KEYSTONE/Alessandro della Valle
Luca Faranda
22.05.2026 06:00

Il problema dell’iniziativa «No a una Svizzera da 10 milioni!»? «È la sua impazienza». Parole del consigliere federale Beat Jans, che al Corriere del Ticino spiega le ragioni del Governo, i rischi per il Ticino e risponde alle accuse di Norman Gobbi.

Quanti milioni di persone può accogliere la Svizzera?
«Non si tratta di sapere esattamente quanti siamo, ma di quanto siamo lungimiranti nel pianificare, costruire e organizzarci. La nostra Svizzera può accogliere tutta l’immigrazione necessaria per il benessere di tutti. In concreto, ciò significa che l’immigrazione è necessaria affinché arrivi una dottoressa quando siete ricoverati in ospedale e suonate il campanello. Affinché un capocantiere si presenti con i suoi operai quando la strada davanti a casa vostra deve essere riparata. Affinché sulla scrivania di un imprenditore arrivino ancora delle candidature quando cerca disperatamente un profilo specializzato. Un tetto massimo rigido alla popolazione, come richiesto dall’iniziativa, è irrealistico. Mette a repentaglio il funzionamento della Svizzera».

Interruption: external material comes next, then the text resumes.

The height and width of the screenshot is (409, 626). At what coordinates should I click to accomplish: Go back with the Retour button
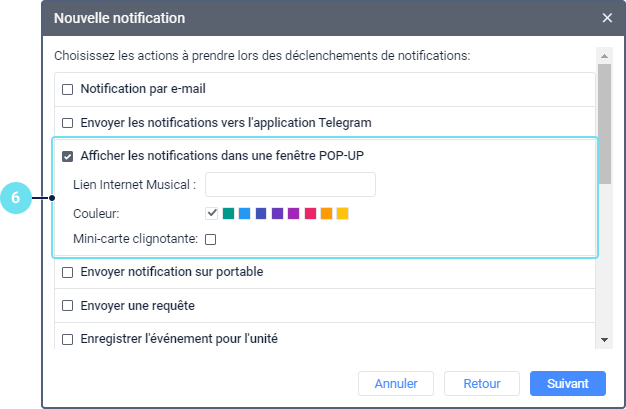click(482, 383)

I promotori dell’iniziativa criticano il sovraffollamento, le infrastrutture al limite, gli affitti troppo alti. Quali risposte concrete dà il Governo a questi problemi?
«Il Consiglio federale prende sul serio queste sfide e le affronta con un approccio orientato alle soluzioni. Investiamo ogni anno miliardi nelle nostre infrastrutture di trasporto - in strade, binari e stazioni. In questo modo creiamo spazio proprio dove serve. Inoltre, favoriamo la costruzione di alloggi a prezzi accessibili e destiniamo maggiori fondi a questo scopo. Un tetto massimo rigido alla popolazione, invece, non risolve nessuno di questi problemi. L’iniziativa dell’UDC non fa calare gli affitti e non libera posti sui treni».

Le misure proposte finora dal Consiglio federale non sono troppo blande per contrastare efficacemente l’iniziativa?
«Al contrario, il Consiglio federale affronta le sfide poste dalla crescita demografica in modo mirato e pragmatico. Inoltre, con la clausola di salvaguardia (negoziata nell’ambito degli accordi con l’UE, ndr), disponiamo di una soluzione concreta nel caso in cui l’immigrazione dall’UE dovesse causare problemi gravi. Ciò ci consente di gestire l’immigrazione in modo mirato, senza mettere a repentaglio i nostri accordi più importanti con l’UE. Inoltre, il Consiglio federale ha deciso, insieme alle parti sociali, misure concrete per sfruttare meglio il potenziale interno. I lavoratori anziani, le donne e i rifugiati dovrebbero poter trovare un impiego in modo più mirato ed efficace».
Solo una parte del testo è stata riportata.